*** Opening Supplied passage ***

In the last decade, two-thirds of the world's forest elephants – found only in the rainforests of Equatorial Africa – have been slaughtered by ivory poachers.
Why the explosion in killing? Since 2000, more than 50,000 kilometres of roads have been bulldozed into this habitat, mostly by industrial loggers, inadvertently opening it up to poachers armed with powerful rifles and cable snares. The elephants simply have nowhere to hide any more.
Such ecological carnage is being repeated the world over. The last remnants of nature are in retreat - and it is roads and other infrastructure that are often the root cause.
In the Amazon and adjoining Andes mountains, 150 major hydroelectric dams are planned, each requiring a road network for the dams themselves and power lines to be built. Just the 12 proposed for the Tapajós river – one of the biologically richest parts of the Amazon – will lead to nearly 10,000 square kilometres of extra deforestation by 2032, according to a recent study.
The Amazon also has 53,000 active mining leases, spanning more than a fifth of the river basin's land area. New roads for mining and fossil-fuel projects are opening it up like a flayed fish – and with that a Pandora's box of environmental problems, such as illegal deforestation and fires, poaching, illicit gold mining and rampant land speculation.

*** Closing Supplied passage ***
*** Opening Given information ***

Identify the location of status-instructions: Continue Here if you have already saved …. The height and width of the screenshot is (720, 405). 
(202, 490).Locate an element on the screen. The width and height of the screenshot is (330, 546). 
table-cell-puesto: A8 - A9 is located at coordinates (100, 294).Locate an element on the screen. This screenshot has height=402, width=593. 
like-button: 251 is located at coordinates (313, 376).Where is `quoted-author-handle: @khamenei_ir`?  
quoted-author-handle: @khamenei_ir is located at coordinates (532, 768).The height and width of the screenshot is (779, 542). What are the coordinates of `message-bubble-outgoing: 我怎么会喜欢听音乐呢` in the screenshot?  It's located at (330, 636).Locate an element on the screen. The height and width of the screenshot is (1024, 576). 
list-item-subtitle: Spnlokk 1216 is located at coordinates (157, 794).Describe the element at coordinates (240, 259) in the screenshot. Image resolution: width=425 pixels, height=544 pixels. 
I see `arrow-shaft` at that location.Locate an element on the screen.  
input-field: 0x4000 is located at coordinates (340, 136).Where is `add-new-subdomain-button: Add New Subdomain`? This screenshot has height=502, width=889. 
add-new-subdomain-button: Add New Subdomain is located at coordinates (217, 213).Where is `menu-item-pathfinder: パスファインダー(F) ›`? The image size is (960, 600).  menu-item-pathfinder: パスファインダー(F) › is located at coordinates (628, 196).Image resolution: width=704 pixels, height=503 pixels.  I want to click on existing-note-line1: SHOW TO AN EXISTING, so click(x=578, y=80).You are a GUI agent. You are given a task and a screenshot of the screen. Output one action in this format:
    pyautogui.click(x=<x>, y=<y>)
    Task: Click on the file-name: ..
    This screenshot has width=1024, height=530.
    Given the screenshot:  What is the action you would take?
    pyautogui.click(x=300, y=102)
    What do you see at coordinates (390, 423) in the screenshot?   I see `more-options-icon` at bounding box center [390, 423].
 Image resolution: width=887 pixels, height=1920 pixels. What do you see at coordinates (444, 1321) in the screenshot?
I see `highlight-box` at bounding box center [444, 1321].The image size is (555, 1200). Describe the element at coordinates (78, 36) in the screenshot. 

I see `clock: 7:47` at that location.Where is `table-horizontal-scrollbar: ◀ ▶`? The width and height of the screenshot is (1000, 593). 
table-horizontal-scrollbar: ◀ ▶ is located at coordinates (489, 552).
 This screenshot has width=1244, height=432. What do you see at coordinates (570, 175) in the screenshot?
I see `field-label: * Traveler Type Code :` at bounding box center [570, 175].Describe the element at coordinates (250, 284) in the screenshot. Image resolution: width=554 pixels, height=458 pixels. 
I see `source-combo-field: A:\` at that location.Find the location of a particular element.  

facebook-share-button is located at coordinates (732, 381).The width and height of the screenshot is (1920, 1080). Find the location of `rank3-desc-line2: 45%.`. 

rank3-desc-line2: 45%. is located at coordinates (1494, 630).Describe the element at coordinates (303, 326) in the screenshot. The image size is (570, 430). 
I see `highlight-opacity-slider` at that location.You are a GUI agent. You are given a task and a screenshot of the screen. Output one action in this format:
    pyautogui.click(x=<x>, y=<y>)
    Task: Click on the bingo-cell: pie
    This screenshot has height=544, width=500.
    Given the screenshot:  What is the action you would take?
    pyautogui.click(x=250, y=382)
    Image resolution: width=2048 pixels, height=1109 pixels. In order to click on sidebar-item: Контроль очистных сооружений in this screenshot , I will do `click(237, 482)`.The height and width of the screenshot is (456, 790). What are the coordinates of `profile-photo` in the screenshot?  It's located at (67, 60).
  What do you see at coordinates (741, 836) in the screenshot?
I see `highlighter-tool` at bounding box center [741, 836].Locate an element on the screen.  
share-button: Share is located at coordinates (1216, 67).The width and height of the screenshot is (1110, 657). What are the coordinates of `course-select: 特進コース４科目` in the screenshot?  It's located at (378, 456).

*** Closing Given information ***

§ **Required action**: Rewrite the passage on roads and vanishing nature, starting with "Such ecological carnage" and going on through "a recent study.", with "ecological carnage" changed to "environmental destruction".

§ **Answer for the task**:
Such environmental destruction is being repeated the world over. The last remnants of nature are in retreat - and it is roads and other infrastructure that are often the root cause.
In the Amazon and adjoining Andes mountains, 150 major hydroelectric dams are planned, each requiring a road network for the dams themselves and power lines to be built. Just the 12 proposed for the Tapajós river – one of the biologically richest parts of the Amazon – will lead to nearly 10,000 square kilometres of extra deforestation by 2032, according to a recent study.